Hi Afif,
Yes, I need help. I've done some more reading and the situation is that:
- upstream uses an apparently modified version of the random number
generator mt19937ar [1]
- The developers of mt19937ar have a whole suite of implementations
[2-3], and only some of them appear to be in Debian.
- mt19937ar is apparently not one of those versions that are in
debian, but given that it is modified anyway, I'm not sure what
should be done.
Should I just leave the included copy in there?

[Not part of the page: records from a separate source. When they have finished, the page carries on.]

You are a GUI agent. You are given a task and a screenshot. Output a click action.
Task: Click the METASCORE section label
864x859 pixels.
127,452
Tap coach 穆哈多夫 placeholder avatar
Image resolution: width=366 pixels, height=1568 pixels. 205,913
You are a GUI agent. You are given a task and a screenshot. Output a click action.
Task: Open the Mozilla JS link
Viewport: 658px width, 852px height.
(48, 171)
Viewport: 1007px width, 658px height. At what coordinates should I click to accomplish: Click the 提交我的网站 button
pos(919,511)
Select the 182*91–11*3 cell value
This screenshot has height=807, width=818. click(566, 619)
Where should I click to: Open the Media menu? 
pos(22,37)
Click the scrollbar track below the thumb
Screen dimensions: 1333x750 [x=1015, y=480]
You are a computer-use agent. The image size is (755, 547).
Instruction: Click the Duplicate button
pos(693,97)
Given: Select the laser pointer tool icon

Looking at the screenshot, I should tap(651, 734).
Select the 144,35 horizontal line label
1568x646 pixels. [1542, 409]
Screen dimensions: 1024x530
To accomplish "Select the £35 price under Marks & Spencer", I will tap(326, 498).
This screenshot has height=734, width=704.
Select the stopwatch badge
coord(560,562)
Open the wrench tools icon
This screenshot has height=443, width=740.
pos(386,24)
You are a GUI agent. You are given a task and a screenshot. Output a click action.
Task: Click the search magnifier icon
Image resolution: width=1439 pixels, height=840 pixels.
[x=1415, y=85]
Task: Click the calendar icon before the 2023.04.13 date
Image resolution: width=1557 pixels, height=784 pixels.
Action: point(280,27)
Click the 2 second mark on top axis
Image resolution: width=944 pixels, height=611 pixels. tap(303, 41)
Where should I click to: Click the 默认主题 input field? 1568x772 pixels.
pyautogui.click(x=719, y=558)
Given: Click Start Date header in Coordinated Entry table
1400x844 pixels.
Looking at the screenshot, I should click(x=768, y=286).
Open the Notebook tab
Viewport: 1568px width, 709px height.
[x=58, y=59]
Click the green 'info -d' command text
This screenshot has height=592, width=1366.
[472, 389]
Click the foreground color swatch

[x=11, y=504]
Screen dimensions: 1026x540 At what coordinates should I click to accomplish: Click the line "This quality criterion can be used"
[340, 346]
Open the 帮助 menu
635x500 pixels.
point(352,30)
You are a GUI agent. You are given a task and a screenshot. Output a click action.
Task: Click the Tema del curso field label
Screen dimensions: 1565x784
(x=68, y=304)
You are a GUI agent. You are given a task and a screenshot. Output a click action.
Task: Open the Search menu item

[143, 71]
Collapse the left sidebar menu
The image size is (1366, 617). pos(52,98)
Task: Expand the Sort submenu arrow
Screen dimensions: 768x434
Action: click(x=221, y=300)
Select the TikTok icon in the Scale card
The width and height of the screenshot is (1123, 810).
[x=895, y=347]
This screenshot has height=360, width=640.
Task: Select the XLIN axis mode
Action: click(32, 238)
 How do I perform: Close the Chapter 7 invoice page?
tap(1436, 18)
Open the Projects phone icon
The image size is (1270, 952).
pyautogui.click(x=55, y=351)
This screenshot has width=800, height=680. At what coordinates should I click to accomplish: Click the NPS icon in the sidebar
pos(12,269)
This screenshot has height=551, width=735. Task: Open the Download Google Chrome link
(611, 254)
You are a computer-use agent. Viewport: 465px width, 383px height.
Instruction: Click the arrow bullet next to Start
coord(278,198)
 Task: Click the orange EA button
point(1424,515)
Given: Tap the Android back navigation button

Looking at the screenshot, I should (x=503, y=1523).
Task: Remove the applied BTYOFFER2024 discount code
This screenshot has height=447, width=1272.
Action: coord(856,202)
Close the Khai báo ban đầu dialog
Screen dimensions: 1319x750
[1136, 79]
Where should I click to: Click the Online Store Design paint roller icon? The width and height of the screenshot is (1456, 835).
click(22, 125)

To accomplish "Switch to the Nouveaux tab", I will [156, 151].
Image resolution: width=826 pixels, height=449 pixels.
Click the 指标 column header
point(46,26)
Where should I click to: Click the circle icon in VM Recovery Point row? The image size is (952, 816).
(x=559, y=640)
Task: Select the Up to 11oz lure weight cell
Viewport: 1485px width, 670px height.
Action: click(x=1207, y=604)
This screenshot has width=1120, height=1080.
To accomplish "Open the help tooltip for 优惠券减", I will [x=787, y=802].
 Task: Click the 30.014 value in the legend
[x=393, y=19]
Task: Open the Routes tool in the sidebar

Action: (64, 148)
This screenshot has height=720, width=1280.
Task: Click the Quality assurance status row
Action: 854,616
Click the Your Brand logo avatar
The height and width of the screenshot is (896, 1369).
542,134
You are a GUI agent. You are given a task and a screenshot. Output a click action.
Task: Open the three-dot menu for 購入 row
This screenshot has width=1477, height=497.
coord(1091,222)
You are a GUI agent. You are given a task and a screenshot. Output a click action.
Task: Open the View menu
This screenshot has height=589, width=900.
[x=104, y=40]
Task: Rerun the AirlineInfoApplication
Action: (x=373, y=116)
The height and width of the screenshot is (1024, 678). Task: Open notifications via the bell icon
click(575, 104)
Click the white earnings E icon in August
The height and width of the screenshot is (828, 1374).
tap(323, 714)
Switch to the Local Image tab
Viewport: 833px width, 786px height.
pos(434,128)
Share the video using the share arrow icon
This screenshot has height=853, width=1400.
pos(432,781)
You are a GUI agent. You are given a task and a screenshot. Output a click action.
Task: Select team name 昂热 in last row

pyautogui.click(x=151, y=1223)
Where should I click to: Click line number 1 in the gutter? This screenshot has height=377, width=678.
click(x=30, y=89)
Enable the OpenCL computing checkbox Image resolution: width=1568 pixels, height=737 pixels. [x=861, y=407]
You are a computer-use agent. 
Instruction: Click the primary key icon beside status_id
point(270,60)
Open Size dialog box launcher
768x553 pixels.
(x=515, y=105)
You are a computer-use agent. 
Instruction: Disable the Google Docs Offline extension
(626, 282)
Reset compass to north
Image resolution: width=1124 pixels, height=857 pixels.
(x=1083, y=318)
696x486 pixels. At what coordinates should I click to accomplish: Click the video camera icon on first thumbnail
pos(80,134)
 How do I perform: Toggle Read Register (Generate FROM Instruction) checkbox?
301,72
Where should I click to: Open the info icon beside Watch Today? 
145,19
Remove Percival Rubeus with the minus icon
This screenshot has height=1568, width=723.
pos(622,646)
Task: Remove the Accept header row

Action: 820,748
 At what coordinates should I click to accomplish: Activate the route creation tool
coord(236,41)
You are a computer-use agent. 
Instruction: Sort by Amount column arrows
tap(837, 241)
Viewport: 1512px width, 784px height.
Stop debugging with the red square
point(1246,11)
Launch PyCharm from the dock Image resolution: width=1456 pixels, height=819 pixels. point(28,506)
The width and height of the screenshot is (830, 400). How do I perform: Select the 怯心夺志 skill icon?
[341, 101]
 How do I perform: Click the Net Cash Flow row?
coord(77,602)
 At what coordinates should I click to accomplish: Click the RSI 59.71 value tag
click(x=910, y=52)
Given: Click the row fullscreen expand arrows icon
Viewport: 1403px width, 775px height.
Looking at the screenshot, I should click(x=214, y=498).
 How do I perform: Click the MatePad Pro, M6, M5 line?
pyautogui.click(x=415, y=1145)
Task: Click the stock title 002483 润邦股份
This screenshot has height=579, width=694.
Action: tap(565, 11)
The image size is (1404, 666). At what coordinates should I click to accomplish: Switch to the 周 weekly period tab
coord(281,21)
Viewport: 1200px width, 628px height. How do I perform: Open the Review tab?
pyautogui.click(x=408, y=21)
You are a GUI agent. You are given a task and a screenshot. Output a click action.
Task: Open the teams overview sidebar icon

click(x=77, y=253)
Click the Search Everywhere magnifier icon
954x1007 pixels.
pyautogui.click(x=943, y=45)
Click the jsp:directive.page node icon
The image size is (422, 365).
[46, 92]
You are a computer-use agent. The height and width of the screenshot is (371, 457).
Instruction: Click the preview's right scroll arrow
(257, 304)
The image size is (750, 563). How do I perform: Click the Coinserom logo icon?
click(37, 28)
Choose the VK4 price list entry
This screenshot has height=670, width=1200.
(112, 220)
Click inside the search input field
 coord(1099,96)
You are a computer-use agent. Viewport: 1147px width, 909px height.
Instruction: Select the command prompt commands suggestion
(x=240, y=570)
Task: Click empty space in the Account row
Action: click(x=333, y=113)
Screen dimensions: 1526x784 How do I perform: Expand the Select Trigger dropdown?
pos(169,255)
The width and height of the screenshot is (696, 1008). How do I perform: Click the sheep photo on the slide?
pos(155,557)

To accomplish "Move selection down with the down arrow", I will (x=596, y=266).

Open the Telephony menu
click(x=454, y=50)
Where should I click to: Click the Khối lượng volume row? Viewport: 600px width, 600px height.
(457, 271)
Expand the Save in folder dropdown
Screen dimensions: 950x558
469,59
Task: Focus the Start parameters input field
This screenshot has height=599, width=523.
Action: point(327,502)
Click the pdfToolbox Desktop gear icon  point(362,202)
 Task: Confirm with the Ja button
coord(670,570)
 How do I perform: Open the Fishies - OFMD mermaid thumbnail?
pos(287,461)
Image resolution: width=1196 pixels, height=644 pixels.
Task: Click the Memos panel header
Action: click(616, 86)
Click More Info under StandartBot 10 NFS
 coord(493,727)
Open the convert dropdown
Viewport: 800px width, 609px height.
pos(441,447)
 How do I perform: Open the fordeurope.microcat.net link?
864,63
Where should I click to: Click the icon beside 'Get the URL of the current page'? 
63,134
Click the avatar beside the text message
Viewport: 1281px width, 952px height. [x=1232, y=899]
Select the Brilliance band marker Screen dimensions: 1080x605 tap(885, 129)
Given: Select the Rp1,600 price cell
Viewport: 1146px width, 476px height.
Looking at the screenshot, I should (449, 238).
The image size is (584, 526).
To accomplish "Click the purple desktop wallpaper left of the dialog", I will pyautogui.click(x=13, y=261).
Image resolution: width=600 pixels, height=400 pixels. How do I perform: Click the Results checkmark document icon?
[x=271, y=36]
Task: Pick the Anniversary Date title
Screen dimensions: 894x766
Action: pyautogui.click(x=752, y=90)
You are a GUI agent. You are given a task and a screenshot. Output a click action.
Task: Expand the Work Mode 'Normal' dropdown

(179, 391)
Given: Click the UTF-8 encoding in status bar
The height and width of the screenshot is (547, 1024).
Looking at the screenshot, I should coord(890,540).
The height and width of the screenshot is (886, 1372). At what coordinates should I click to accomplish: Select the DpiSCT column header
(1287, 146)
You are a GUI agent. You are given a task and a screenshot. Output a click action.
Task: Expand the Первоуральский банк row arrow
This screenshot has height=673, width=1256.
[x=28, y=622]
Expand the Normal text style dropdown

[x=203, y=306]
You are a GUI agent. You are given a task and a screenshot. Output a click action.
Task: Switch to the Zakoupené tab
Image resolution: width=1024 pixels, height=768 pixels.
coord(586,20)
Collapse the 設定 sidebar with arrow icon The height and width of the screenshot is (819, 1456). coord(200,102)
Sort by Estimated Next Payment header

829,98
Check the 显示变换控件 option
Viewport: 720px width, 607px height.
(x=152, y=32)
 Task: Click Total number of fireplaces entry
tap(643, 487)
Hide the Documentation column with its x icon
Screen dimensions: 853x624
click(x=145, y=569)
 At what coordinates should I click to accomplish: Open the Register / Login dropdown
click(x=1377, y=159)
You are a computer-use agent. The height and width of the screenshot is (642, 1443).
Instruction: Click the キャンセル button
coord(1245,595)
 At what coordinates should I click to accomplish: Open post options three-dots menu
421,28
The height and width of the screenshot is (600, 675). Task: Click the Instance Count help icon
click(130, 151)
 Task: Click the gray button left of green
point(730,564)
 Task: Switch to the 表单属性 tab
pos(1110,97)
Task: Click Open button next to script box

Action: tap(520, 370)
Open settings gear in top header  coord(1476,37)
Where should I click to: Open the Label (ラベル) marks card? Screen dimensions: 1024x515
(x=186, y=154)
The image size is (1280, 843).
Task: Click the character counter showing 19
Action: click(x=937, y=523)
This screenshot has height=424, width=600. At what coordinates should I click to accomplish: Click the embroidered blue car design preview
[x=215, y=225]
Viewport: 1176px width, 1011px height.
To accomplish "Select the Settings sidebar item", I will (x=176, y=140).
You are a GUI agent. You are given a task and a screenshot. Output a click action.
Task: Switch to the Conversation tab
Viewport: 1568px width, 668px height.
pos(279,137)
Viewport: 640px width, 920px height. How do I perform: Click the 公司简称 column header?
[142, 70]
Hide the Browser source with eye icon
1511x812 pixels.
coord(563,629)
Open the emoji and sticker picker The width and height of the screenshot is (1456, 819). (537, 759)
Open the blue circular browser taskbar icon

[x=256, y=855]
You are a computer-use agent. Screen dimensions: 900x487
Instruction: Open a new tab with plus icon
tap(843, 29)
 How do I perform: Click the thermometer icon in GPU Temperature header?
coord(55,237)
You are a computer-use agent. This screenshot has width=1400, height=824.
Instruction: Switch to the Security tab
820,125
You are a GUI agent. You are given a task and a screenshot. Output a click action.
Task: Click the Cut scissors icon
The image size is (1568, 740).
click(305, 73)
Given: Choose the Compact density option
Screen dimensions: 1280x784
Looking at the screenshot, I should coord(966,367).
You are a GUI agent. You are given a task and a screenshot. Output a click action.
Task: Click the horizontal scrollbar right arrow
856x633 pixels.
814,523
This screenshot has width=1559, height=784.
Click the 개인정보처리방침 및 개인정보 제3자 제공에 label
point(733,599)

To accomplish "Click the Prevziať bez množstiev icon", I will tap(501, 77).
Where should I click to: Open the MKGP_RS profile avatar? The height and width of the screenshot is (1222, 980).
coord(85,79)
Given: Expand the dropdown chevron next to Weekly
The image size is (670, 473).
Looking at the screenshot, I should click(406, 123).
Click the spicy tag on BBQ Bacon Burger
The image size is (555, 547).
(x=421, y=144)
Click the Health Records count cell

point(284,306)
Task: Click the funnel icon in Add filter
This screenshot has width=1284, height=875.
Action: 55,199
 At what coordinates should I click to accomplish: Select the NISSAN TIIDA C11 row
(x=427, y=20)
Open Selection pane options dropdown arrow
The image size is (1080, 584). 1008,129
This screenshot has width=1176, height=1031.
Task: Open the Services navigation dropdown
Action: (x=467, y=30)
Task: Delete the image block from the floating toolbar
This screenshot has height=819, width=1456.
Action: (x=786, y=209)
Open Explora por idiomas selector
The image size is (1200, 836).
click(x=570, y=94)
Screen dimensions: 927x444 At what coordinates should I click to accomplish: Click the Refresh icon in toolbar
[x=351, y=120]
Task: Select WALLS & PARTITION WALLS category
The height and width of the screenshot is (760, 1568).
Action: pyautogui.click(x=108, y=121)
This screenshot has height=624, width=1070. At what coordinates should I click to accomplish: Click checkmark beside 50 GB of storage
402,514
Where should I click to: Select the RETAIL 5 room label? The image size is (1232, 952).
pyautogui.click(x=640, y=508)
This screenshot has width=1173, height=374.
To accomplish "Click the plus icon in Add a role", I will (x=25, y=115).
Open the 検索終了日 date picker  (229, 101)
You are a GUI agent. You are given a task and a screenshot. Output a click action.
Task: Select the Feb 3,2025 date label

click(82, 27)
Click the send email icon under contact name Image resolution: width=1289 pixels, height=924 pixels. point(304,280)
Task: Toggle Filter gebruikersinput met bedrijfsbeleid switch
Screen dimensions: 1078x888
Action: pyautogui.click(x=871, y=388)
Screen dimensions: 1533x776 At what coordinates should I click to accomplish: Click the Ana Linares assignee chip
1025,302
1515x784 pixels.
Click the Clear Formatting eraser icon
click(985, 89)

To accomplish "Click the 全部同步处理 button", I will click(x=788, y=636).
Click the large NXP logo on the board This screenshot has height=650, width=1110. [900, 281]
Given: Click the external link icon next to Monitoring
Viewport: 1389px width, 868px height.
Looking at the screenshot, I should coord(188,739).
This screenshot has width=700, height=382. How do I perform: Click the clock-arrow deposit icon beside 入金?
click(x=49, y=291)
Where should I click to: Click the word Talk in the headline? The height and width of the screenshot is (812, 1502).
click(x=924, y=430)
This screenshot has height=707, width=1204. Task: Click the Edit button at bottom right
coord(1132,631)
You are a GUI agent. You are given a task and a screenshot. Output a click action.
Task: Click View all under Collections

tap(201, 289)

This is the kind of questions that could be thrown at the
debian-mentors@lists.debian.org list. On the other hand for the moment
we might go with the changed code copy. Please document your research
results (= the text above) in a file debian/README.source. This will
save other people some work once somebody might consider doing the
removal of the code.
For kazlib, I have a slight concern. The version in Debian is newer
than what was bundled in the source (not by much: it looks like 1.21
vs 1.20), but I have seen while grepping the kmer source comments
like "My hacked kazlib returns pointers". Should I rely on the
package's tests to pick up and potential problems resulting from
this?
From my point of view the tests are designed to reproduce expected
results. A software should not break if a depencency is upgraded. The
later is a totally normal thing and happens all the time. So if you do
not have any strong reasons to assume that the newer versions might
create any trouble I think this is OK.